◆ MATERIAL SHOWN

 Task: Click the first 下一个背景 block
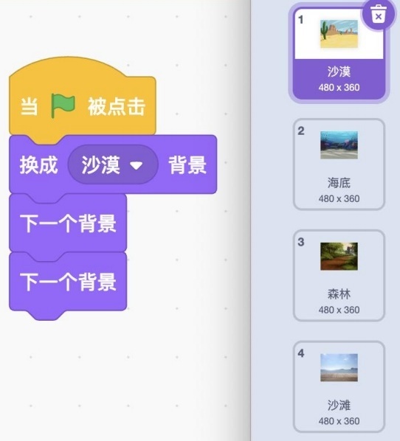[68, 223]
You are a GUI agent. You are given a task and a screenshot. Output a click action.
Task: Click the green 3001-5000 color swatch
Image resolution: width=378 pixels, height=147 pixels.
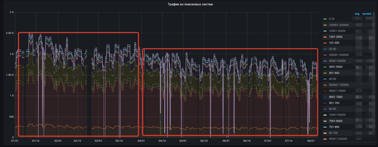tap(325, 67)
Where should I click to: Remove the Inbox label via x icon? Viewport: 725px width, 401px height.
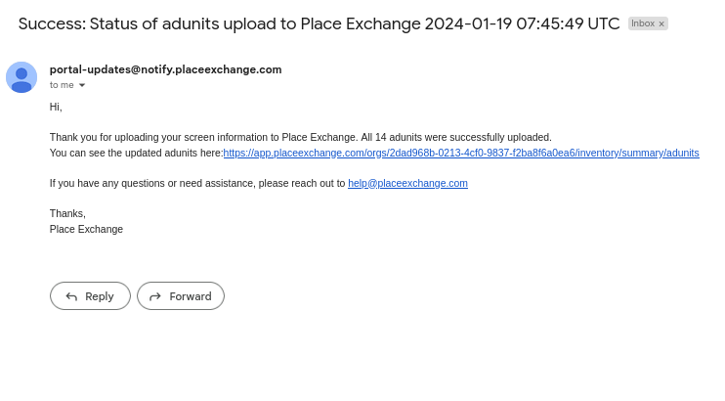tap(661, 23)
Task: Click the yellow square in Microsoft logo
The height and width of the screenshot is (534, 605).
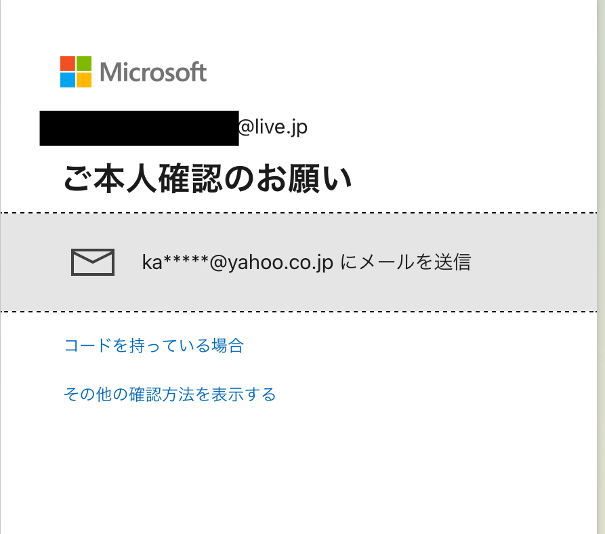Action: pos(84,80)
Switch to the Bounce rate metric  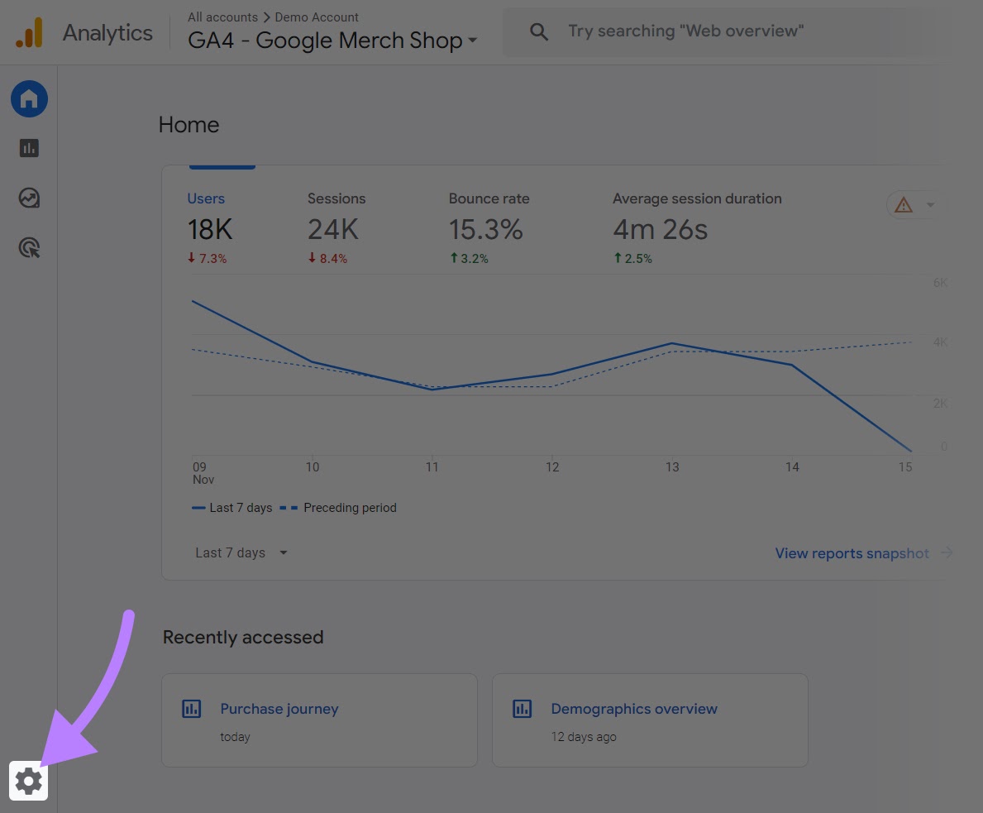(489, 198)
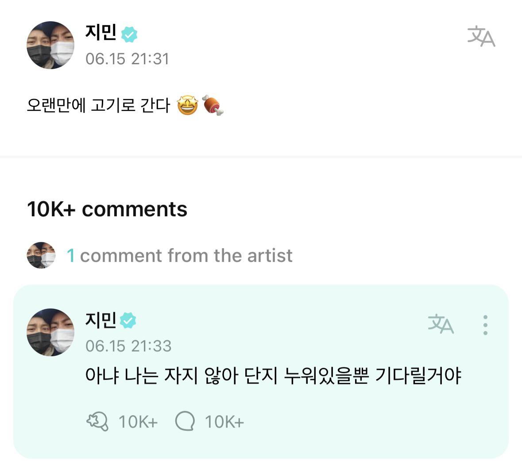Tap the like icon on Jimin's comment

pyautogui.click(x=98, y=422)
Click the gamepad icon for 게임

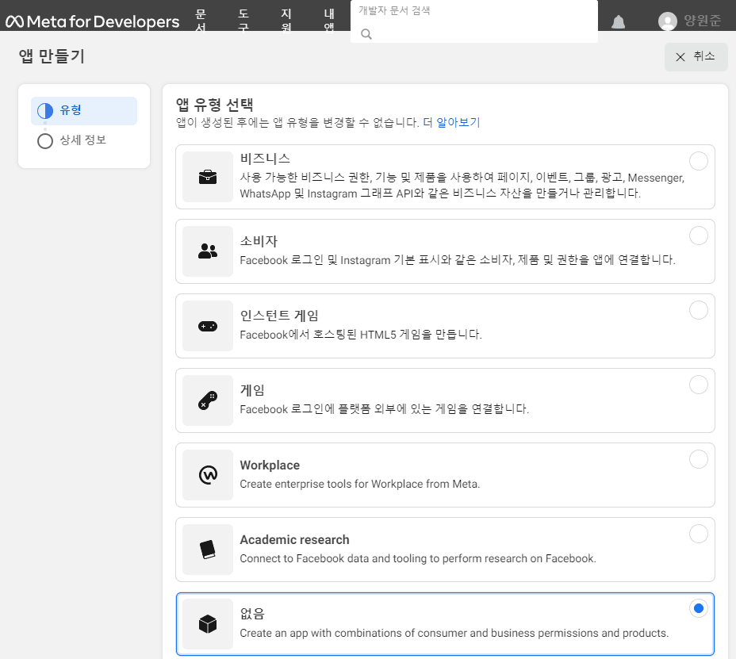coord(208,400)
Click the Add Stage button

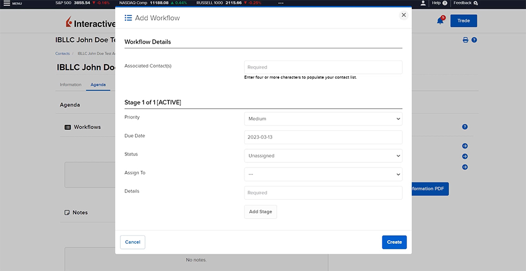[260, 212]
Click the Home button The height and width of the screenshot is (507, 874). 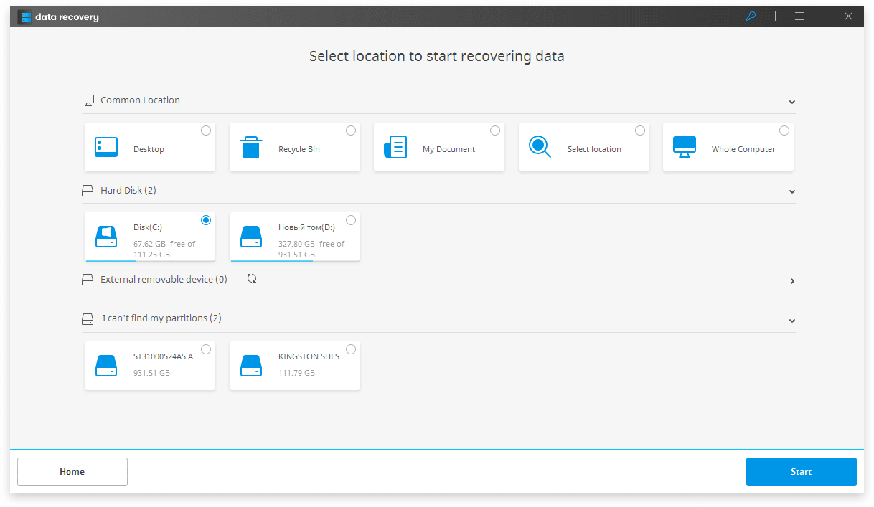72,472
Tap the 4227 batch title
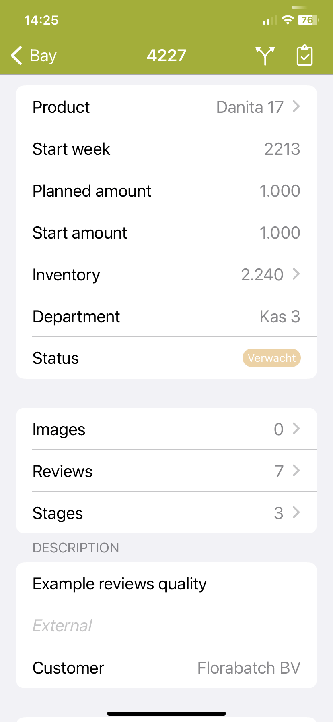 (x=167, y=56)
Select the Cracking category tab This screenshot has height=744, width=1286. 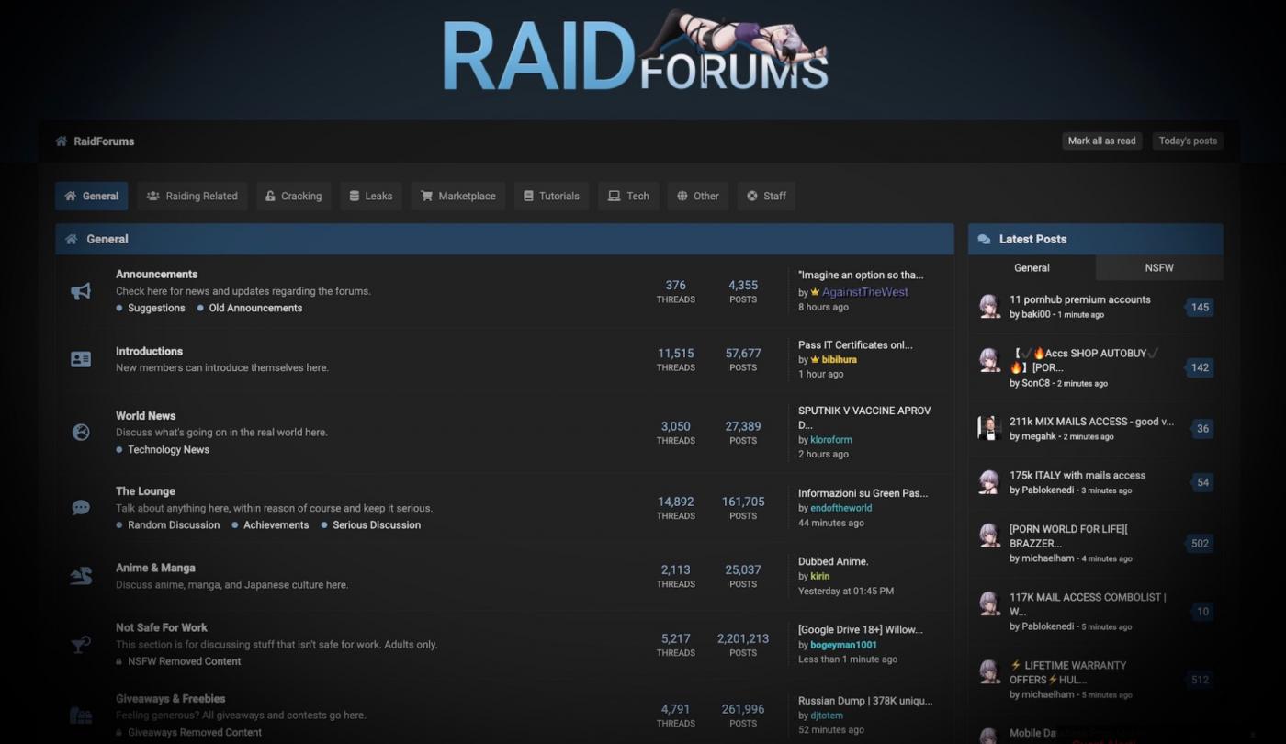pyautogui.click(x=293, y=196)
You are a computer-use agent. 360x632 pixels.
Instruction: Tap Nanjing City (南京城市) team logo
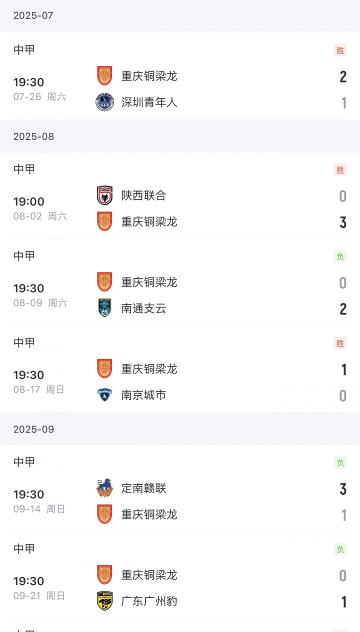[105, 395]
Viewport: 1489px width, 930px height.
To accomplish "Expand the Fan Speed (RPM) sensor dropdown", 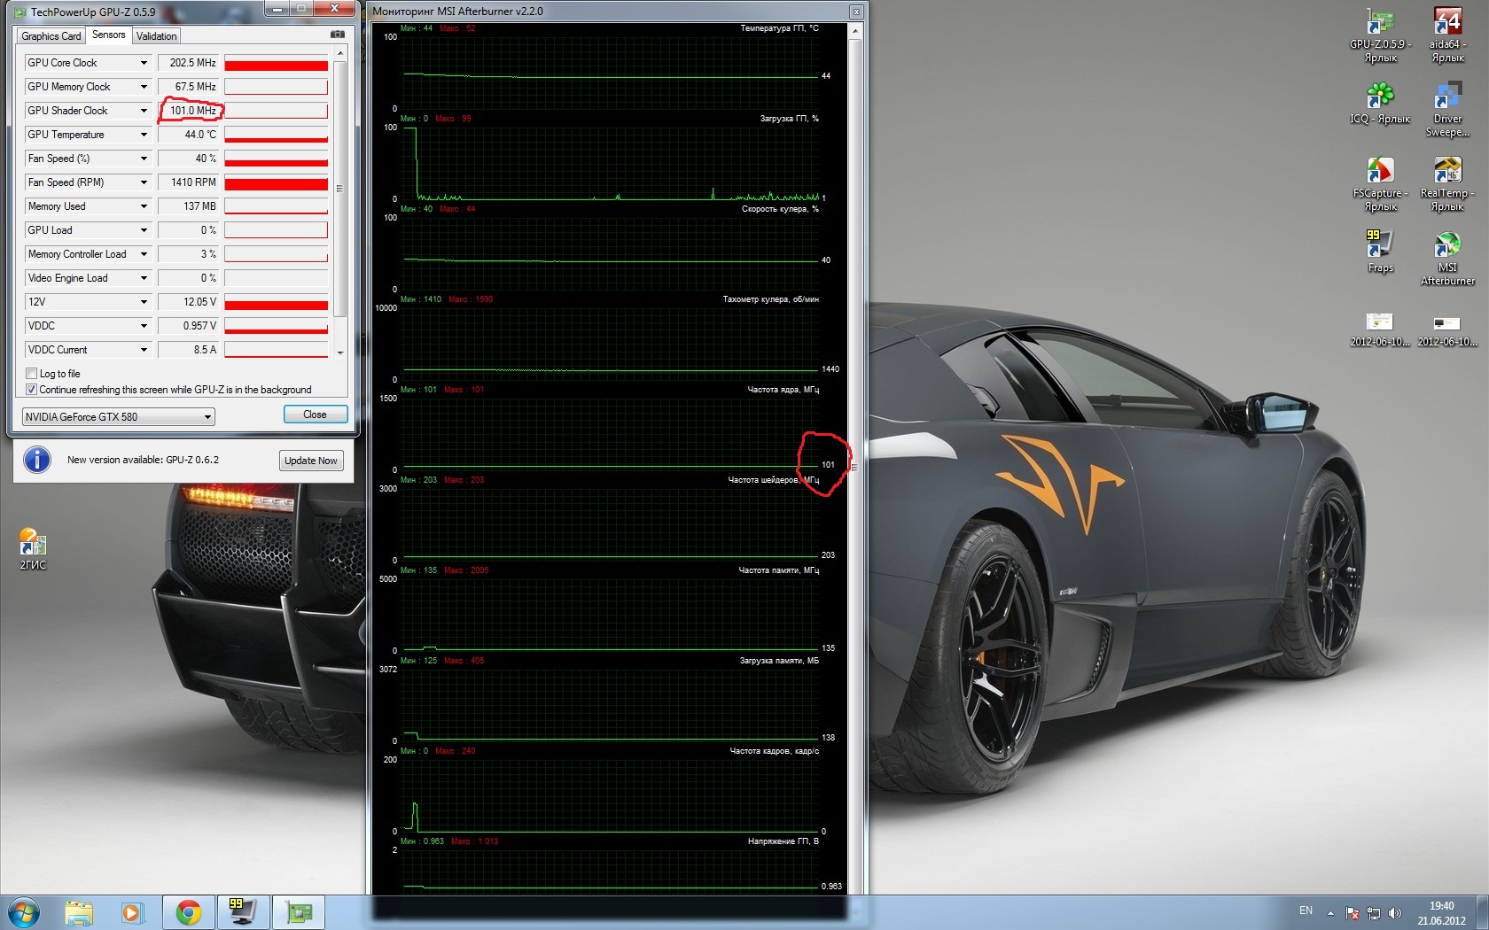I will coord(144,182).
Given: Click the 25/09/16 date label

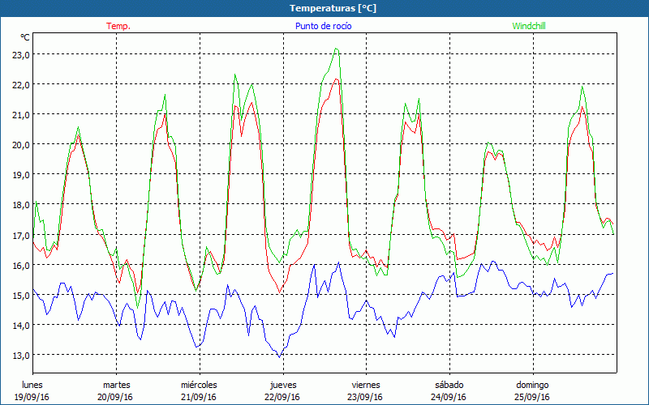Looking at the screenshot, I should [532, 397].
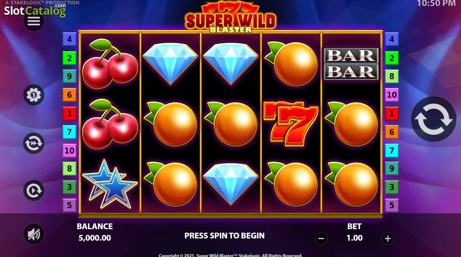Image resolution: width=461 pixels, height=257 pixels.
Task: Click the red 7 symbol on the reels
Action: (291, 124)
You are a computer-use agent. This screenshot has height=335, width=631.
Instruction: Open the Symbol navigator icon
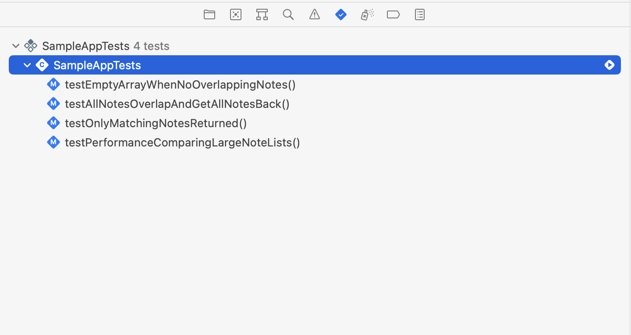click(x=262, y=14)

◆ WORK REQUEST
Every line above in which the word "agent" occurs needs to be copied.

◆ REPLY
You are a GUI agent. You are given a task and a screenshot. Output a click action.
You are a computer-use agent. 360x632 pixels.
You are a computer-use agent. This screenshot has height=335, width=631.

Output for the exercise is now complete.